# We have a furever home to share!



## TeddyGrader (Sep 26, 2021)

A bit more about us:

We are both in our 40’s and active, Jeff hikes daily. Our home is fenced and golden-ready, with a LOT of space for a growing dog to run and play.

An entire section of our living room is dedicated to dog toys, bones and fun things for adventurous pups to explore. We believe in tv cuddles, afternoon naps and delicious healthy treats.

We live off the main road, so the risk of injury or accident is very minimal. We have a river to one side of us and a small brook behind us, so a million opportunities for muddy paws and happy faces.

We work off schedules so there’s always someone home with our babies.

Again, thanks for reading!


----------



## CAROLINA MOM (May 12, 2009)

Welcome!

Are you looking to adopt a Golden through a Golden Retriever Rescue?


----------



## TeddyGrader (Sep 26, 2021)

CAROLINA MOM said:


> Welcome!
> 
> Are you looking to adopt a Golden through a Golden Retriever Rescue?


Hi there! We are willing to pursue any avenue that may lead to our welcoming a new family member.

Years ago we attempted to register with Yankee Goldens, however they advised us that we didn’t meet their criteria, as the fence we erected was wire not wood.

I understand rescues doing everything they can to ensure a permanent placement, but that experience turned us off the shelter system, as the fence has served perfectly for many years! With that said, if you can recommend a shelter who are willing to work with a household, we would be entirely open to doing our part to support the shelters


----------



## CAROLINA MOM (May 12, 2009)

I have adopted Goldens through 2 Rescue Groups, one a GR Rescue, one from my County Shelter, and my most recent girl I adopted through an All Breed Rescue Group. I know a girl that is a dog trainer, she knew the lady who was fostering this young girl and put me in touch with the Rescue Group.

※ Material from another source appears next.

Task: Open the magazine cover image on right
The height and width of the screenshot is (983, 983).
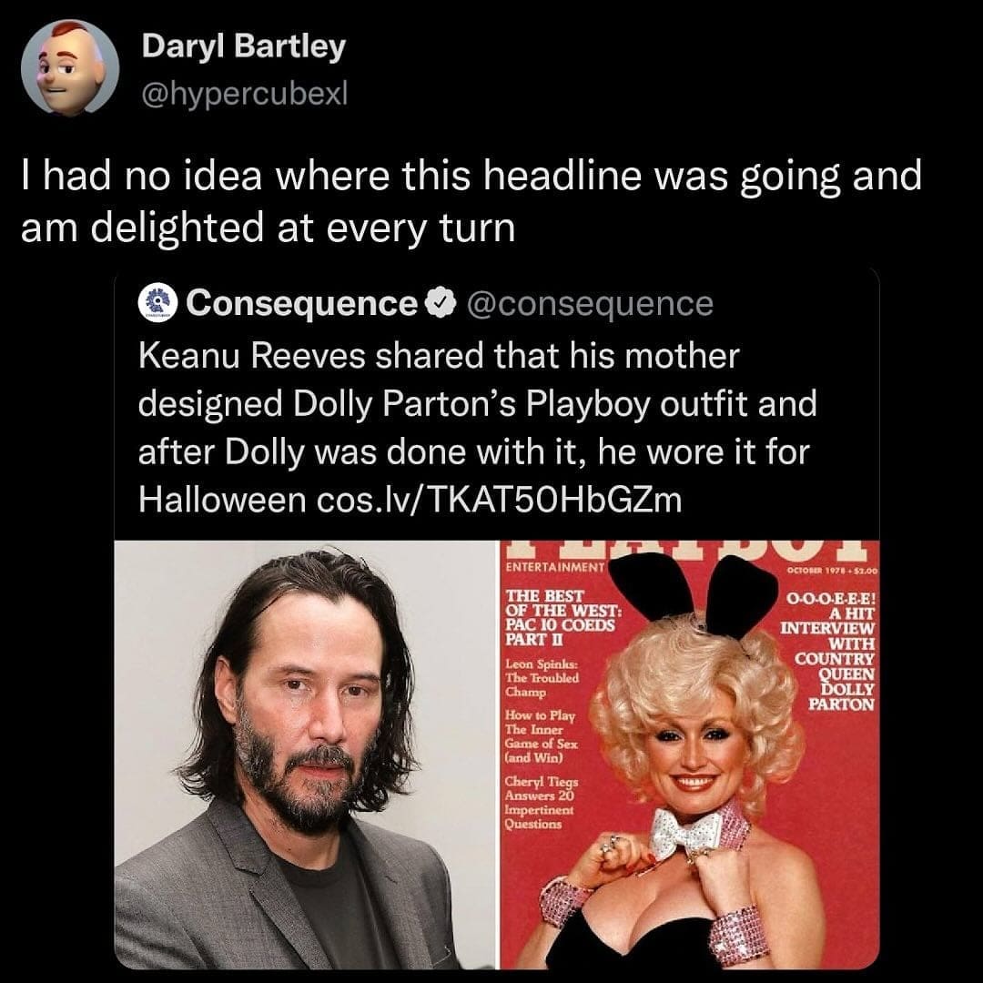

I applied, and yes, a fenced in yard was one of the requirements along with my Vet was checked regarding Vet care of my 3 previous Goldens and 2 personal references.

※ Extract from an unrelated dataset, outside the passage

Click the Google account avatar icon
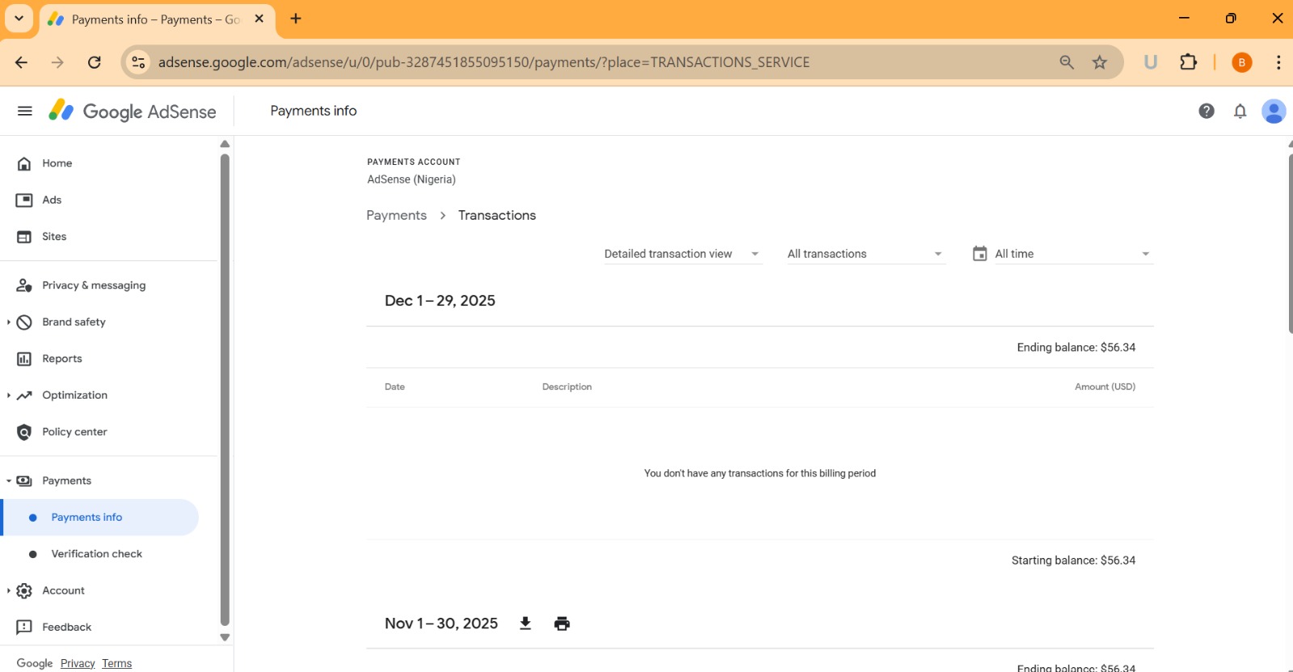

Networking can be very productive, checking Petfinder.com, adoptapet.com, as well as checking FB Groups that list rehomings of Goldens.

I live in NC and belong to a FB Group for Carolina Goldens, occasionally someone needs to rehome a Golden.

You can also contact the GR Club in your area, they have a Breeder Referral program. The contact person may know of someone (Breeder) looking to place an Adult Golden.

Here's the link for the GR Clubs by State-

Local Golden Retriever Clubs - Golden Retriever Club of America (grca.org)


----------



## TeddyGrader (Sep 26, 2021)

Petfinder and adoptapet are OK to use? There’s SO MANY scam sites out there that I was saying away from the internet!

I had also been avoiding websites which hadn’t been updated in 6+months, but I can include that back into my search, as it eliminates most of the rescue group websites.

We have been exploring the possibility of a puppy, however with the COVID price spike, coupled with having only just paid off Muskets final vet bills, they are a bit out of our price range right now.


----------



## CAROLINA MOM (May 12, 2009)

TeddyGrader said:


> Petfinder and adoptapet are OK to use? There’s SO MANY scam sites out there that I was saying away from the internet!
> 
> I had also been avoiding websites which hadn’t been updated in 6+months, but I can include that back into my search, as it eliminates most of the rescue group websites.
> 
> We have been exploring the possibility of a puppy, however with the COVID price spike, coupled with having only just paid off Muskets final vet bills, they are a bit out of our price range right now.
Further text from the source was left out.